Meckling earned his bachelor’s degree from Westminster College in 1942, which also awarded him an honorary Doctor of Science degree in 1978. He earned his M.B.A. from the University of Denver in 1947, did graduate work in economics from 1949 to 1952 at the University of Chicago, and received an honorary Doctor of Social Science degree from Francisco Marroquin University in Guatemala in 1980.

During his career, Meckling served on the faculties of the University of Denver, Butler University, and the University of California at Los Angeles. Meckling was executive director of the President’s Commission on an All-Volunteer Armed Forces (the “Gates Commission”), which had a dramatic impact on the termination of the draft and the institution of a realistic pay scale to attract adequate volunteers to military service. He served a six-year term on the National Science Board–the board of directors of the National Science Foundation–and was a member of the Tax Foundation, Inc. Meckling was also a member of the board of directors of Superba Cravats, and a member of the Council of New York State Economic Advisors under Governor Nelson Rockefeller. He was also president of the Center for Naval Analyses, director of its economics division, and senior economist at the RAND Corporation.

Meckling served as second dean of the Simon School, then known as the College of Business Administration and later as the Graduate School of Management, from 1964 to 1983. He led the School from a small evening and undergraduate institution to a graduate institution of national stature. Meckling began to build a powerful, influential faculty, some of whom still teach at the Simon School, and he initiated many of the School’s fundamental components: the Ph.D. Program in Business Administration and the Executive Development Program, among others. Under his leadership, the School first earned accreditation for the M.B.A. program from the AACSB–The International Association for Management Education and became a member of The Consortium For Graduate Study in Management, enhancing educational opportunities for minorities.
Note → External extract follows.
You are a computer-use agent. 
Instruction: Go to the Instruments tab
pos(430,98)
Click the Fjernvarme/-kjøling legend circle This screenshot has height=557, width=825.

During his tenure as dean, Meckling was also responsible for establishing the School’s Center for Research in Government Policy and Business (now known as the Bradley Policy Research Center), which provides a public forum for continued critical examination and appraisal of a variety of public policy issues.


Meckling had research interests in the areas of managerial economics and the economic analysis of law, and his work with Michael Jensen brought the pair international recognition. They received the first Leo Melamed Prize in March 1979 for their paper, “Theory of the Firm: Managerial Behavior, Agency Costs and Ownership Structure.” The Melamed Prize was established by the University of Chicago’s Graduate School of Business to recognize outstanding scholarship by business school faculty.

In May 1979, the Financial Analysts Federation awarded Meckling and Jensen the Graham and Dodd Plaque for their paper, “Can the Corporation Survive?,” which was judged the best manuscript published in 1978 (Financial Analysts Journal). The paper was published as the cover article in MBA Magazine, reprinted with permission by many corporations, institutions and educational organizations, and was widely quoted in the national press.